Officially, Trump’s military buildup in the Middle East is an “attempt to defend” Iranian demonstrators. Ironically, though, Trump has deployed some of Ayatollah Khamenei’s same tactics against demonstrators protesting the ICE presence in Minneapolis. Take, for example, the senseless murders, by ICE agents, of Renée Good and Alex Pretti, two peaceful protesters exercising their right to freedom of expression. As Yevgeny Shestakov reports in RG, the killings have united “Republican and Democratic functionaries in an upsurge of indignation,” forcing Trump to withdraw agents from Minneapolis in an extremely rare gesture of conciliation.

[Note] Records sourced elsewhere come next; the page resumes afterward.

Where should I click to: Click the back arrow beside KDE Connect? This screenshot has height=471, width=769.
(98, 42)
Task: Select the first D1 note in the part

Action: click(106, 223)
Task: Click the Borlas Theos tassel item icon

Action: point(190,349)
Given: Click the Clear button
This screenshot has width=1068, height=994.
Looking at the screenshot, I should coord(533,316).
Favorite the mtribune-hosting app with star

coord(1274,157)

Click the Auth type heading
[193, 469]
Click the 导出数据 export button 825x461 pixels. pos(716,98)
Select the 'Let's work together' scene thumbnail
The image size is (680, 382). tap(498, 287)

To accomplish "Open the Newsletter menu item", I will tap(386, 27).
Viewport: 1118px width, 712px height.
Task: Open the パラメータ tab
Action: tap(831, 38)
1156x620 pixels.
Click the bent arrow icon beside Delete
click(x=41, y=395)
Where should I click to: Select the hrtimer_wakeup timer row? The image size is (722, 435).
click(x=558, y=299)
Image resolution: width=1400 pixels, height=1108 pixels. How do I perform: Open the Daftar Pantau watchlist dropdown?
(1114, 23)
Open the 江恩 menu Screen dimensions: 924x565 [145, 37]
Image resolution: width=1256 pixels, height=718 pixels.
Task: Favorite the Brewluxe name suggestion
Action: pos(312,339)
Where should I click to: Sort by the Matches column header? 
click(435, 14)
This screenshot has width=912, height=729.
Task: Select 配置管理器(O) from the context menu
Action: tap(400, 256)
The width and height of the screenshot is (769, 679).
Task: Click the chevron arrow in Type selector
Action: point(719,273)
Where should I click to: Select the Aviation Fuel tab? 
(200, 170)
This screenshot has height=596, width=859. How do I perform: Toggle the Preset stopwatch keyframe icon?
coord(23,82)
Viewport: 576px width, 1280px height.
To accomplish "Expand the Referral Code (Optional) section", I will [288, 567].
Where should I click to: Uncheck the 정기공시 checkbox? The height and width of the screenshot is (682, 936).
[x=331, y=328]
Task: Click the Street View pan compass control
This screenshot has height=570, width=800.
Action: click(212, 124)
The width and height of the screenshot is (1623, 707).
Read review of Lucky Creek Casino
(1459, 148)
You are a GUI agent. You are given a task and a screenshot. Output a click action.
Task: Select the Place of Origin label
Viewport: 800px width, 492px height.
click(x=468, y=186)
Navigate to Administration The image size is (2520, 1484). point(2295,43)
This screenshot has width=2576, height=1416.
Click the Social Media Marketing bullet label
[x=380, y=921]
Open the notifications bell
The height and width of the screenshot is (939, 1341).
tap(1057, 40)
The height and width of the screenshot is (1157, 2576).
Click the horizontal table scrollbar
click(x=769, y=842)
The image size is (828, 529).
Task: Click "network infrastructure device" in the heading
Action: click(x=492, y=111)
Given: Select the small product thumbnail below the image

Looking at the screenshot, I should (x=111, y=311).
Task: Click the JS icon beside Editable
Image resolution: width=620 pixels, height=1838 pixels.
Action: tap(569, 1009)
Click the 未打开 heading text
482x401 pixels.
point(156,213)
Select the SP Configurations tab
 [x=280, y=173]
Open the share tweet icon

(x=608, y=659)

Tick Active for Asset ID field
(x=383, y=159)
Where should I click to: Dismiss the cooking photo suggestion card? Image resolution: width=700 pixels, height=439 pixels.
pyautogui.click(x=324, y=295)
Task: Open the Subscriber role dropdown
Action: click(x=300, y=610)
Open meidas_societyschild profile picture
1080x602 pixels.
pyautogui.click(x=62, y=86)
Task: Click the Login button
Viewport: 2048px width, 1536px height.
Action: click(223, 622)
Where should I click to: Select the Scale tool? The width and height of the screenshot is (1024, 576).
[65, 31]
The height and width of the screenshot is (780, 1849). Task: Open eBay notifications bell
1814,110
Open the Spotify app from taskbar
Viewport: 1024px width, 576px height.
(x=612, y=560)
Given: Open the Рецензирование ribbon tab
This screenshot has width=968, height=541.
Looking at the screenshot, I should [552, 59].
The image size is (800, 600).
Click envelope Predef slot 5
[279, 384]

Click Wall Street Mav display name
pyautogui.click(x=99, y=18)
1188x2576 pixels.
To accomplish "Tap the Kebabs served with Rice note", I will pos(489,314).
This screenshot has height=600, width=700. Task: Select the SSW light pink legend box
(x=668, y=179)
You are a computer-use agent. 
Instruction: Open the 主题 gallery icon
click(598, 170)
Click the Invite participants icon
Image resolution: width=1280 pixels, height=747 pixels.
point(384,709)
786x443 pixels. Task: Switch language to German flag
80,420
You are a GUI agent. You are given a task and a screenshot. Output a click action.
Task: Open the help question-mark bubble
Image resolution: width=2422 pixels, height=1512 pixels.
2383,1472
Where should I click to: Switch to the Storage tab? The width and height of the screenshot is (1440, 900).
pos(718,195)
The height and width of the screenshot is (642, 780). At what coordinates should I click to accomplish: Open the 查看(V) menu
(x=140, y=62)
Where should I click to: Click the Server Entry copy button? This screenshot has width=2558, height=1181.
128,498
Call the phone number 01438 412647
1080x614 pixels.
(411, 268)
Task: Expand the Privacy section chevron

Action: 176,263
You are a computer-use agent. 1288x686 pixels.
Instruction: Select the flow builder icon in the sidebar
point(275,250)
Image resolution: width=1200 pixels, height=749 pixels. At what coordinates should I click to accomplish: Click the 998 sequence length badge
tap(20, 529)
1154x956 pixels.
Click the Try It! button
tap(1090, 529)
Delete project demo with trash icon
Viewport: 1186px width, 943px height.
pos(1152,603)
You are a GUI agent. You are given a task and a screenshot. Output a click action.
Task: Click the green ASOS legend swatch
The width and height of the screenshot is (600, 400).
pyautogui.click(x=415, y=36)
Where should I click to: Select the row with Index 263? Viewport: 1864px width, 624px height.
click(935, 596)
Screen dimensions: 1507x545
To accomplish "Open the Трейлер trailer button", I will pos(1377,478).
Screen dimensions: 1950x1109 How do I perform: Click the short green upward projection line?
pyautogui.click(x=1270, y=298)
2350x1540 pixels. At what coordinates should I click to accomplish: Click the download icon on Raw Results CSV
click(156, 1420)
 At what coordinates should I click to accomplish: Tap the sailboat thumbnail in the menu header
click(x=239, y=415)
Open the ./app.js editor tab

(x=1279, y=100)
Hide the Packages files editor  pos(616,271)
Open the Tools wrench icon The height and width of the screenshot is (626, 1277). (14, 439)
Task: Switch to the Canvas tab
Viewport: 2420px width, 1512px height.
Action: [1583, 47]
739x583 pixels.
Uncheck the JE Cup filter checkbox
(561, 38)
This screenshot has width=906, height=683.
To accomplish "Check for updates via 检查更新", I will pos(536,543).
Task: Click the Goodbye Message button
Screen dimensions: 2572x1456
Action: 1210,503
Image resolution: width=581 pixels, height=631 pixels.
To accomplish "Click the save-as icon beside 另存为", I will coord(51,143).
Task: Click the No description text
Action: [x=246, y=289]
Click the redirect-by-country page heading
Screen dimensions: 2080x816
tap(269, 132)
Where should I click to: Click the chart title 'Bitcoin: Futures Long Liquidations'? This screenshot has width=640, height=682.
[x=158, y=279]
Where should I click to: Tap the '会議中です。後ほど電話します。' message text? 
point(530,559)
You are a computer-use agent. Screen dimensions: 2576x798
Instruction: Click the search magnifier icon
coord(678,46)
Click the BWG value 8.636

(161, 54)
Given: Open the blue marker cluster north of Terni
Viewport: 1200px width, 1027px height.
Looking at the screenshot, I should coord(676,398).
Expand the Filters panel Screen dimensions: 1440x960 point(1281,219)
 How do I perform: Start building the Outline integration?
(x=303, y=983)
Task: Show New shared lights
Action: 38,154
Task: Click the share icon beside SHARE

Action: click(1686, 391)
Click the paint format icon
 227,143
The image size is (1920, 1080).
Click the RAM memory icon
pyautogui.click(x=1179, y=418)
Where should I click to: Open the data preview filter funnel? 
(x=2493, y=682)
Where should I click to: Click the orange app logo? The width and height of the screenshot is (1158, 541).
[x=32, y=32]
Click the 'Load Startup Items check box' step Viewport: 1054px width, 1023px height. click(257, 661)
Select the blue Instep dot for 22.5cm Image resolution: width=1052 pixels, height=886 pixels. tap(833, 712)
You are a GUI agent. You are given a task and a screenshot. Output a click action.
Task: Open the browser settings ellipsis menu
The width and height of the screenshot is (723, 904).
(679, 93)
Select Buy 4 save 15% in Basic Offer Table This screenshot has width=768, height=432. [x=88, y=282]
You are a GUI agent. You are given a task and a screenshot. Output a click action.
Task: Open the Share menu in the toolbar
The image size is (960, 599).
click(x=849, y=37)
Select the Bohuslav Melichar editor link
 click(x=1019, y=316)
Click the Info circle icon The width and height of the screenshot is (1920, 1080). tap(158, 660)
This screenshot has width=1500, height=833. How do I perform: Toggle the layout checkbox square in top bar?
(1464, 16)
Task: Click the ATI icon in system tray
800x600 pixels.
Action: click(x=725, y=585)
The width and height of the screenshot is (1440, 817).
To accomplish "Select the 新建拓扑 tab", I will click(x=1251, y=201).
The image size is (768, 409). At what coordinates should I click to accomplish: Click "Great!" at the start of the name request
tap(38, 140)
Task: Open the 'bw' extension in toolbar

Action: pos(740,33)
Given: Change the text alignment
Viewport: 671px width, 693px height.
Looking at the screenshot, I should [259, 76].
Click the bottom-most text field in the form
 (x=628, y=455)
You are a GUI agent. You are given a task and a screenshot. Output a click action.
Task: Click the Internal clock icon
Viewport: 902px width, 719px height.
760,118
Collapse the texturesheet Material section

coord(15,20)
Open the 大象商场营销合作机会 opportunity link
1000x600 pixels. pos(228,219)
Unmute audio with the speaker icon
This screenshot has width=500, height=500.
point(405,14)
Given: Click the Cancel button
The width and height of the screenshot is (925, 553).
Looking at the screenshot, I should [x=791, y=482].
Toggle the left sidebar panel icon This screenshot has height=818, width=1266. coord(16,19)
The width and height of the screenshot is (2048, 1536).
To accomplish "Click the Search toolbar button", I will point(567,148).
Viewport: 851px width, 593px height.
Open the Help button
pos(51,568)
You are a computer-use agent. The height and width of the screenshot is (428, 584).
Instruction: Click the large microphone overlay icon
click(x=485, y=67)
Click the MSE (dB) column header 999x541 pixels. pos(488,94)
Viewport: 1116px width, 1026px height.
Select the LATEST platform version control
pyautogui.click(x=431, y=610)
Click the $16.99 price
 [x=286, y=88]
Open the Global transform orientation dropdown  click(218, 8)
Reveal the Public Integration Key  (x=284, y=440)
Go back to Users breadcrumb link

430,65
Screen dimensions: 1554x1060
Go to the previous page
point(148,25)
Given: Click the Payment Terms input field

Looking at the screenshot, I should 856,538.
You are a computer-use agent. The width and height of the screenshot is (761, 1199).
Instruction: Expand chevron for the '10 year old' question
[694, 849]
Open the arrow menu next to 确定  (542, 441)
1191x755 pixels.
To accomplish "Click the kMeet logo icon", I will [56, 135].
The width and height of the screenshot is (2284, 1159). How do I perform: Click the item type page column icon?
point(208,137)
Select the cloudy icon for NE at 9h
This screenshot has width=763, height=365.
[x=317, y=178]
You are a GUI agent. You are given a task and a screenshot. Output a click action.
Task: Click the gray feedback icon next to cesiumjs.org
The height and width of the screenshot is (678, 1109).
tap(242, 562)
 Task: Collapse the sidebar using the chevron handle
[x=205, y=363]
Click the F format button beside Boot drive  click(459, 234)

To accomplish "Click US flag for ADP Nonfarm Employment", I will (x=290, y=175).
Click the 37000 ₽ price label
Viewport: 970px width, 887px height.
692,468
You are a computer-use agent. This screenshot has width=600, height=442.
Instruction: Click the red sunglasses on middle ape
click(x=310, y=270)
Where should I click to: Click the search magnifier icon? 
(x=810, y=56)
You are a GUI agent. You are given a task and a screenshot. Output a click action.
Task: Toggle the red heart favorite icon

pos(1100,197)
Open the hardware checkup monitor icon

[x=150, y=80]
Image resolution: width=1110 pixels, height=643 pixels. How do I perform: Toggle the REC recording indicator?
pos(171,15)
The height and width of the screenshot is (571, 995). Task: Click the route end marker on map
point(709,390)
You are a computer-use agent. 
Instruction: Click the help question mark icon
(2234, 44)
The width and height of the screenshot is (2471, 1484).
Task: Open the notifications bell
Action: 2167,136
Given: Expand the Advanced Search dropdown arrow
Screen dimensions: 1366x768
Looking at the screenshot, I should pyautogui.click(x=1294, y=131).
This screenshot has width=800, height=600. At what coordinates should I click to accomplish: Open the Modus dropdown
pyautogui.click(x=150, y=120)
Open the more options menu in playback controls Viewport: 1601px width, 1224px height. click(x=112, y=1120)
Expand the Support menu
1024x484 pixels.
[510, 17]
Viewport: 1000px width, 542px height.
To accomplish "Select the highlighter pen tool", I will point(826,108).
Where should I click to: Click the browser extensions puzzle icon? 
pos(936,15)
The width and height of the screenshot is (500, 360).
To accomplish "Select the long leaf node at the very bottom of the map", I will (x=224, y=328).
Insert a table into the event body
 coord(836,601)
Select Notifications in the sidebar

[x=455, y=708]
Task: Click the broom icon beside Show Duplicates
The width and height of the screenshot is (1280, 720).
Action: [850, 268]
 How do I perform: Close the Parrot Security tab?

And while polls show that 58% of Americans believe ICE’s tactics are “too forceful,” they also show that Americans are most jittery about the cost of living and the economy. This bodes even worse for Trump, since, as an American Studies expert put it to NGE, US elections are decided “by the refrigerator, not the TV set.” This, NGE says, makes it all the more likely that Trump’s party will lose its “dominant position” in the upcoming midterm elections, complicating Trump’s apparent plans to ascend to the level of true autocrat.
But what does Cheburashka, that adorable Soviet cartoon icon, have to do with all of this? As Meduza reports, Russian ultranationalist thinker Aleksandr Dugin took aim at the beloved cartoon character this week following the blockbuster release of “Cheburashka 2.” Dugin, who has complained about this lovable “animal unknown to science” in the past, went on the offensive, saying: “The figure of Cheburashka is derived from ancient pentacles that reproduce the symbolic features of the Moon demon Shedbarshemoth Sharthathan.” And as if that weren’t enough, he went on to accuse the guileless Cheburashka of “dismantling” the Soviet Union. Naturally, several State Duma deputies immediately jumped on Dugin’s bandwagon, with one calling for the repeal of Art. 9 of Russia’s culture law, which enshrines the “right to create art.” So what fate awaits poor Cheburashka? Well, for one thing, we may find that his likeness is replaced on toy store shelves by a new line of authoritarian dictator plushies.